Carta do Papa aos movimentos populares: um salário universal aos excluídos...


No Domingo de Páscoa, o Papa Francisco escreveu uma carta aos movimentos populares do mundo, expressando sua proximidade aos trabalhadores pobres, que “foram excluídos dos benefícios da globalização”, mas não de seus efeitos negativos: “Os males que afetam a todos os afetam em dobro”.

"Que nenhum trabalhador fique desprovido de direitos”.

O Papa Francisco define os trabalhadores informais como o “exército invisível que combate nas trincheiras mais perigosas”; trabalhadores da economia informal, independente ou popular, sem uma renda mensal fixa. Um exército que não tem outras armas, a não ser a solidariedade, a esperança e o sentido de comunidade que reflorescem nesses dias em que ninguém se salva sozinho

No dia de Páscoa, enquanto o mundo continuava combatendo a pandemia provocada pelo Covid-19, o Papa enviou uma mensagem aos “irmãos e irmãs dos movimentos e das organizações populares, com os quais dialoga desde o início do seu pontificado.

O vírus atinge todos, sem diferença de nacionalidade, pertença religiosa ou social, mas são os pobres que pagam e pagarão no futuro o preço mais alto. E pensando na dificuldade que passam para resistir a este momento, imagino que TALVEZ CHEGOU O TEMPO DE PENSAR NUM SALÁRIO UNIVERSAL PARA OS EXCLUÍDOS.

Francisco enaltece a ajuda concreta que os movimentos populares oferecem a quem está mais necessitado, sem habitação, numa moradia precária ou aos migrantes. “Vocês estão ali, para tornar as coisas menos difíceis, menos dolorosas. Congratulo-me com vocês e lhes agradeço de coração.

O Papa analisa ainda o modelo econômico-finaneiro em relação à emergência. “Espero que os governos compreendam que os paradigmas tecnocráticos (seja que tenham o Estado, seja que tenham o mercado como centro) não são suficientes para enfrentar esta crise ou os outros grandes problemas da humanidade. Agora, mais do que nunca são as pessoas, as comunidades, os povos que devem estar no centro, unidos para sarar, cuidar e compartilhar.”

Sei que foram excluídos dos benefícios da globalização. Não desfrutam daqueles prazeres que anestesiam tantas consciências. Todavia, sofrem as desvantagens... Os males que nos afligem os golpeia duas vezes.

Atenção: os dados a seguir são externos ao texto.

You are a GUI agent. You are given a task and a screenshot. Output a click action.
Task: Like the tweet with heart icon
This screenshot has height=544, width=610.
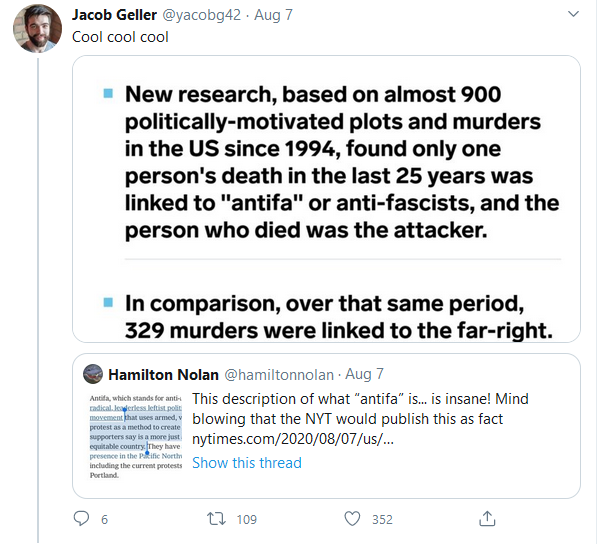(352, 519)
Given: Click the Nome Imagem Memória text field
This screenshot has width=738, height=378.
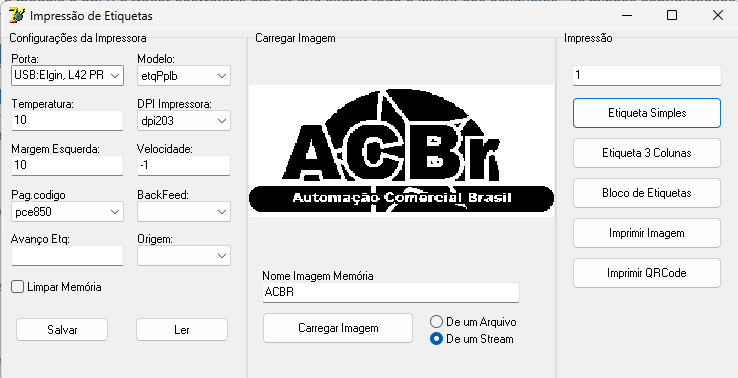Looking at the screenshot, I should pos(391,292).
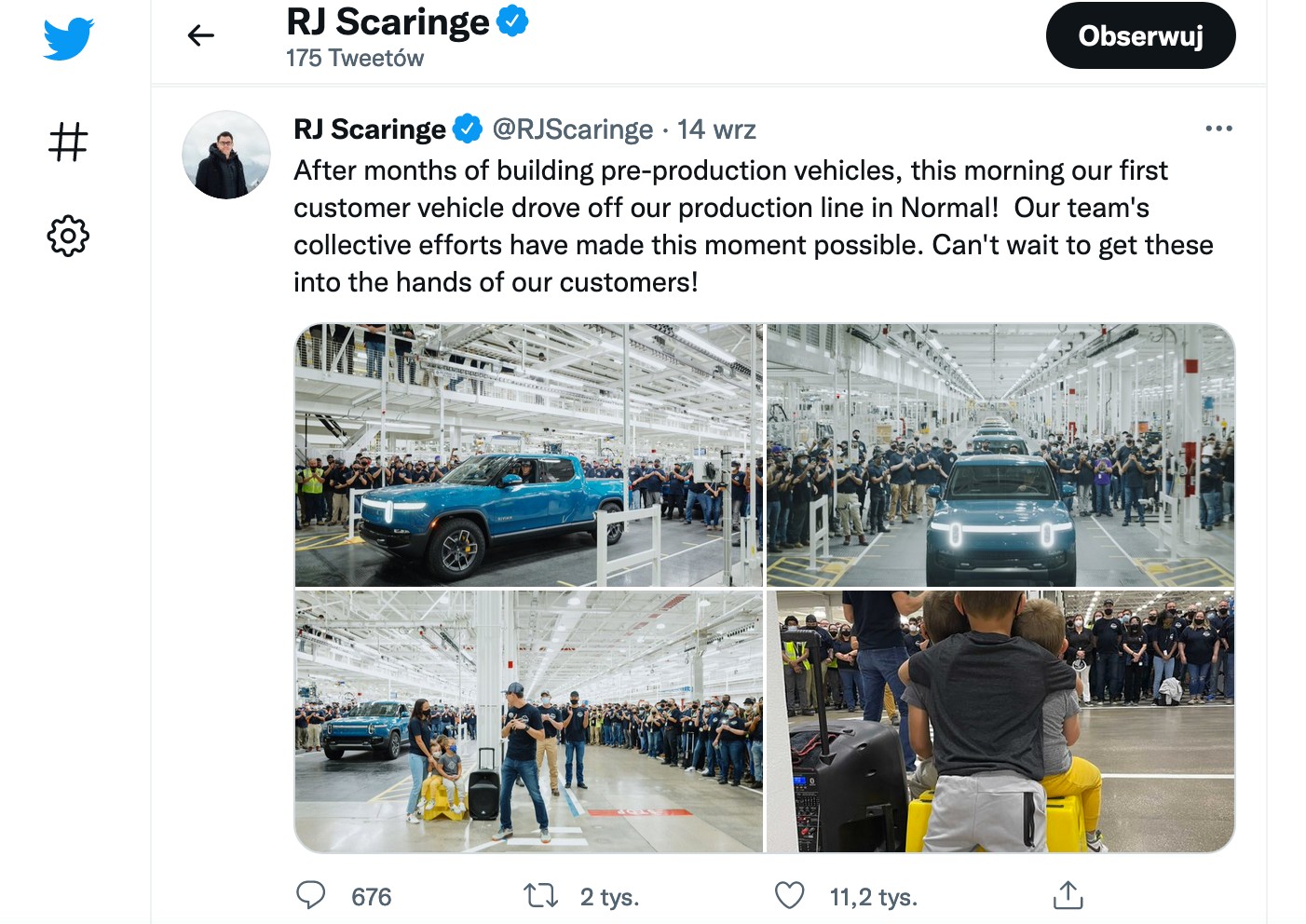Open the Explore hashtag icon
Viewport: 1306px width, 924px height.
coord(68,143)
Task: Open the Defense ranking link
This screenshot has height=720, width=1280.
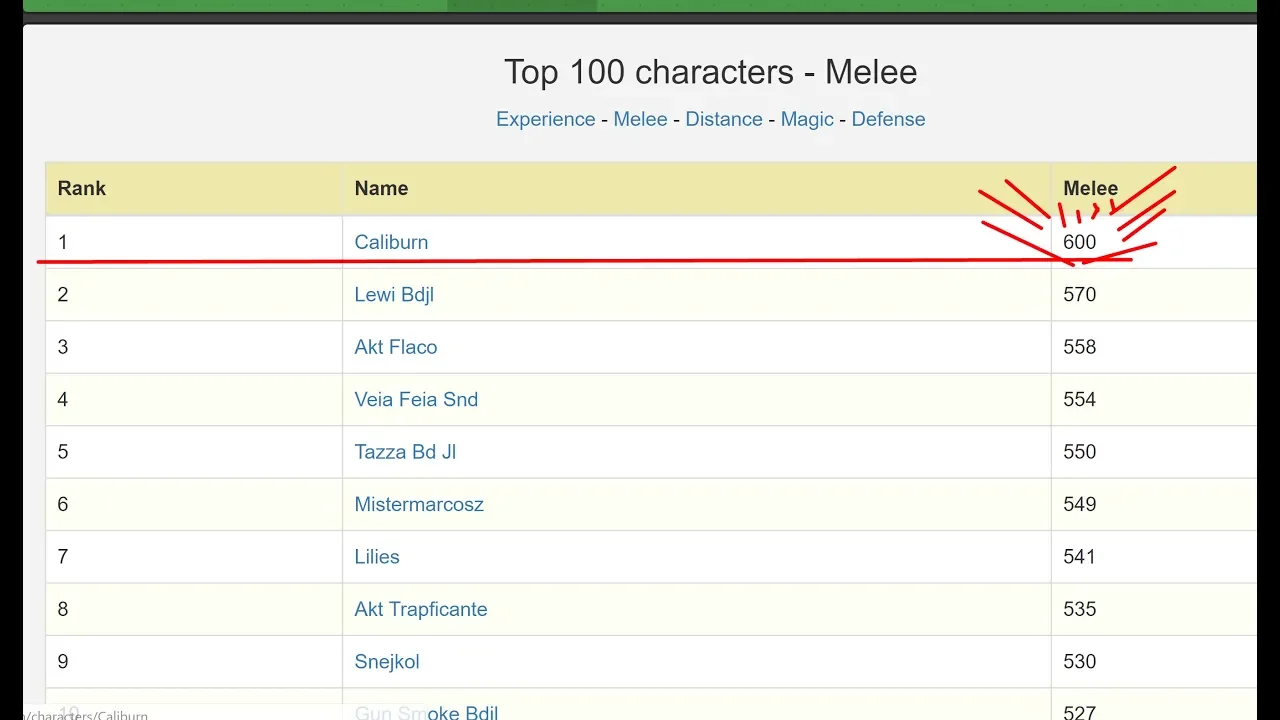Action: [888, 119]
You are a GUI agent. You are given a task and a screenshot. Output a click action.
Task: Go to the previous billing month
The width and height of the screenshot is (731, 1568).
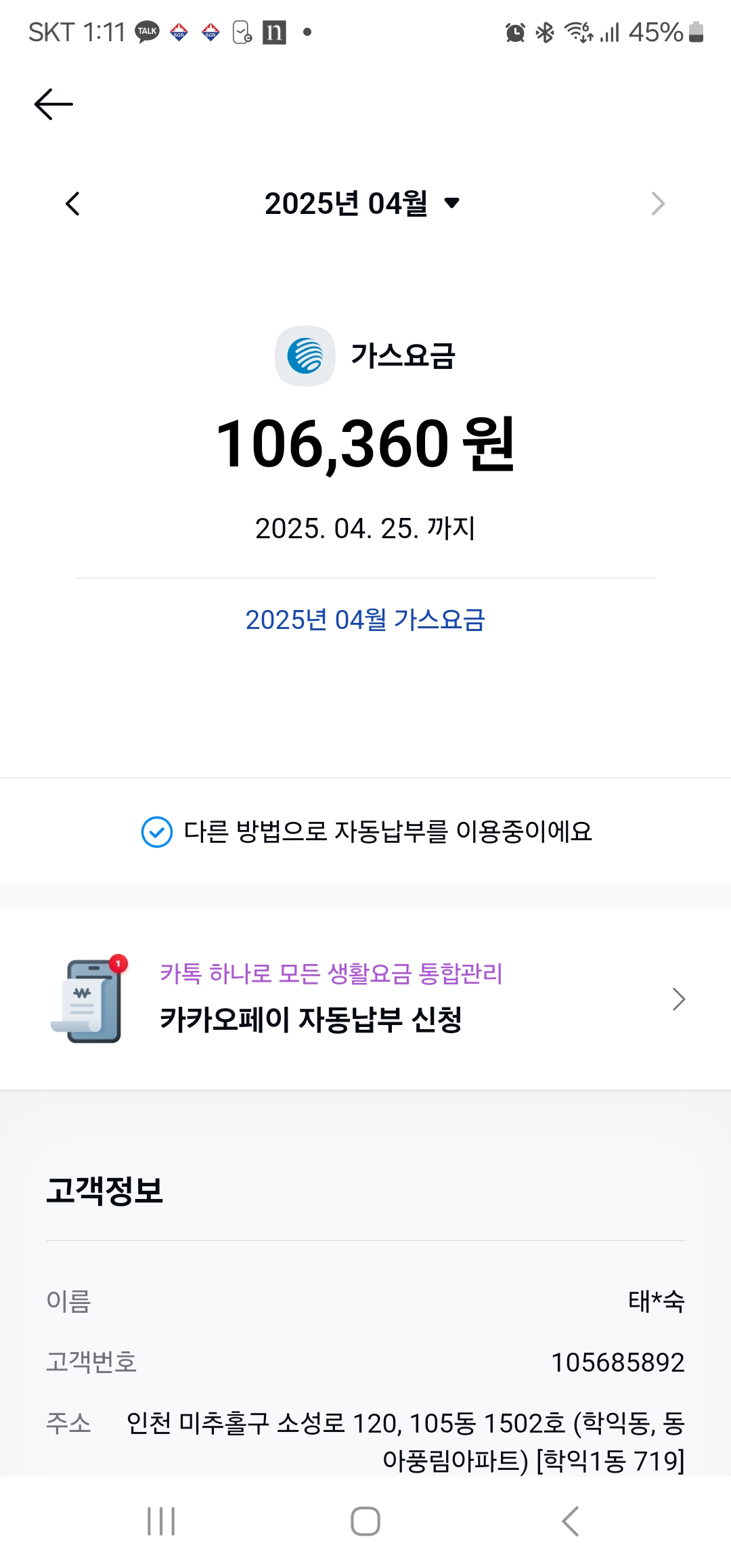pos(73,204)
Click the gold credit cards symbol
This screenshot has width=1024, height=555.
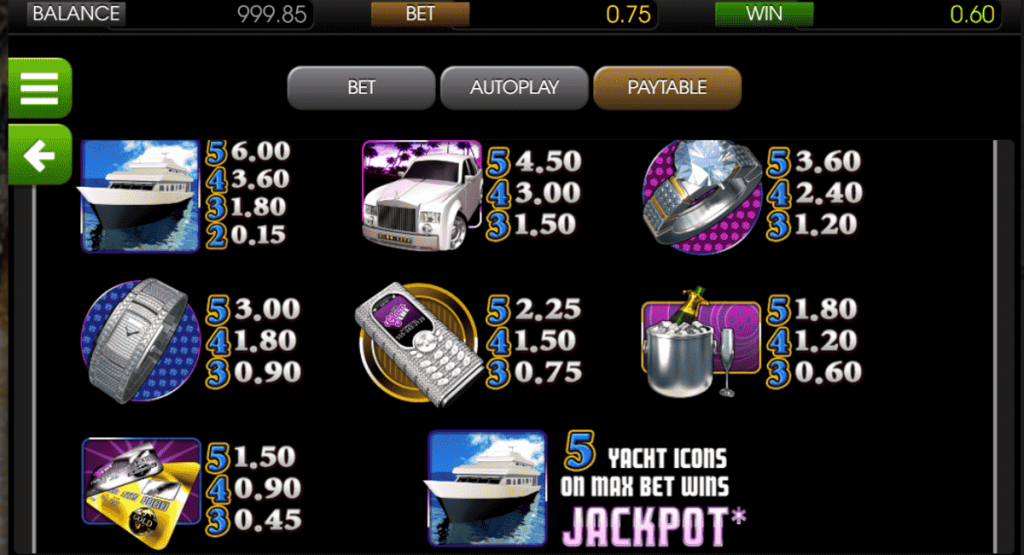coord(141,492)
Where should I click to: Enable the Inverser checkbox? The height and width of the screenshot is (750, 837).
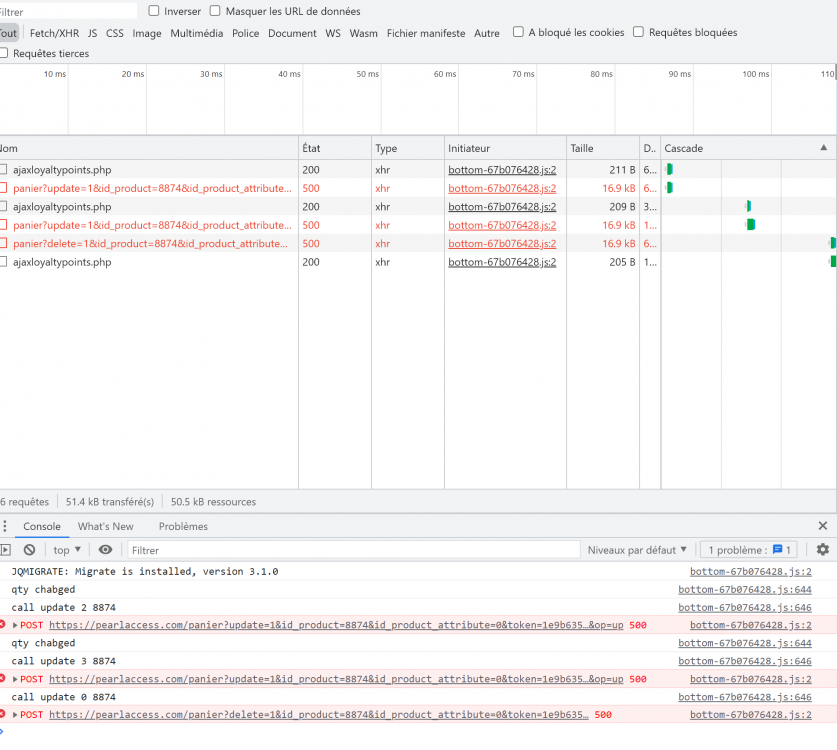(x=154, y=11)
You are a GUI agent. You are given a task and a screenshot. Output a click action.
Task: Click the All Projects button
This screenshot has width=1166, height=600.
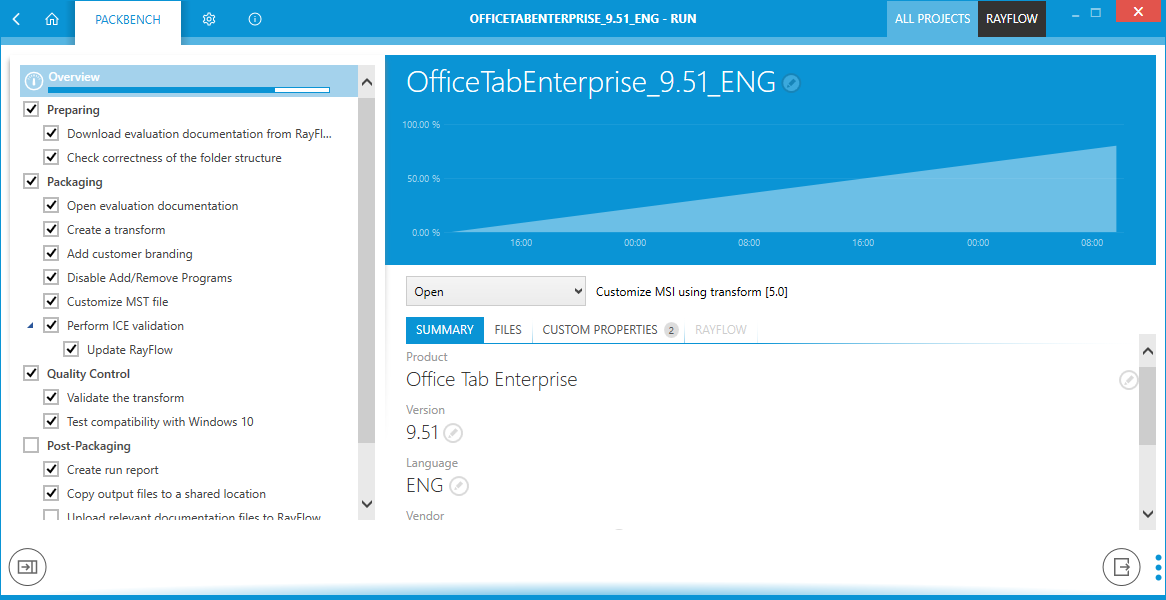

Vocês, trabalhadores da economia informal, independente ou popular, não têm um salário estável para resistir a este momento... e a quarentena se torna insuportável.”

Talvez este seja o momento de pensar num salário universal que reconheça e dê dignidade às nobres e insubstituíveis tarefas que desempenham; capazes de garantir e realizar uma realidade tão humana e tão cristã: que nenhum trabalhador fique desprovido de direitos.